» **INFORMATION SHOWN**
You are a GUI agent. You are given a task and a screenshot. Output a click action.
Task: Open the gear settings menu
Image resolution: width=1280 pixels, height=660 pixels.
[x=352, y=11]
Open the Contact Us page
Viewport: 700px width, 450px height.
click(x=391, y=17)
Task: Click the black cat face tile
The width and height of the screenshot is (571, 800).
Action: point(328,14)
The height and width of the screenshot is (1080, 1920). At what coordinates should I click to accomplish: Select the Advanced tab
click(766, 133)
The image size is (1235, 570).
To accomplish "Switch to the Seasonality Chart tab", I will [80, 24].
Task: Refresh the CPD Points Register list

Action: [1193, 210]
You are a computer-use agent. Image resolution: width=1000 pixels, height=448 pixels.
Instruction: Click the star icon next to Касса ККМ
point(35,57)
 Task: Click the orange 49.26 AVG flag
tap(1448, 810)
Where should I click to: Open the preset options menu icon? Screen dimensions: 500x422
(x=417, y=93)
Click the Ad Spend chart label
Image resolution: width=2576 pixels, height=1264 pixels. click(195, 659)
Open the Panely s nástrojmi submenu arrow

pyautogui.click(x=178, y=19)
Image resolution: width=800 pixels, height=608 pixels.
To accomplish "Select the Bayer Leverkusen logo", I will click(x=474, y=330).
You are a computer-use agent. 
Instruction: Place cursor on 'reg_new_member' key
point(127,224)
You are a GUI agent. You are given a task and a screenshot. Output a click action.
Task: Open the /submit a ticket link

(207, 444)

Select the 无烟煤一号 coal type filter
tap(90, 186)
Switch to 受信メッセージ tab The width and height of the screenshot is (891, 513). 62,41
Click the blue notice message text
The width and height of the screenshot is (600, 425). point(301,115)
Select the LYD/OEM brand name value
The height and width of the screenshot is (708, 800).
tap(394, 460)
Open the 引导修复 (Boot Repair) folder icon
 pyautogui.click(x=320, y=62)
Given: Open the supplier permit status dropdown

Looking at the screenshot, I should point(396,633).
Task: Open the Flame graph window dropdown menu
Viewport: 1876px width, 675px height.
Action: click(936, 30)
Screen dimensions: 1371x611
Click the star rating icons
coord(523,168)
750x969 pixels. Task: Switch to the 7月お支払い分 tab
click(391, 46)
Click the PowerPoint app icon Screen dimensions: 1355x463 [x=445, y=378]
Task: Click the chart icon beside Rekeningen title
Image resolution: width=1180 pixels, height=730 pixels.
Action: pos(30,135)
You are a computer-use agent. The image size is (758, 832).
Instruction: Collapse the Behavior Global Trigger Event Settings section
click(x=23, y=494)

» **ABOUT THIS TASK**
Look through the entries and return every line where "computer" appears.

» **SOLUTION TO THE PROBLEM**
You are a computer-use agent. Image resolution: width=1000 pixels, height=448 pixels.
You are a computer-use agent. 
You are a computer-use agent. The image size is (758, 832).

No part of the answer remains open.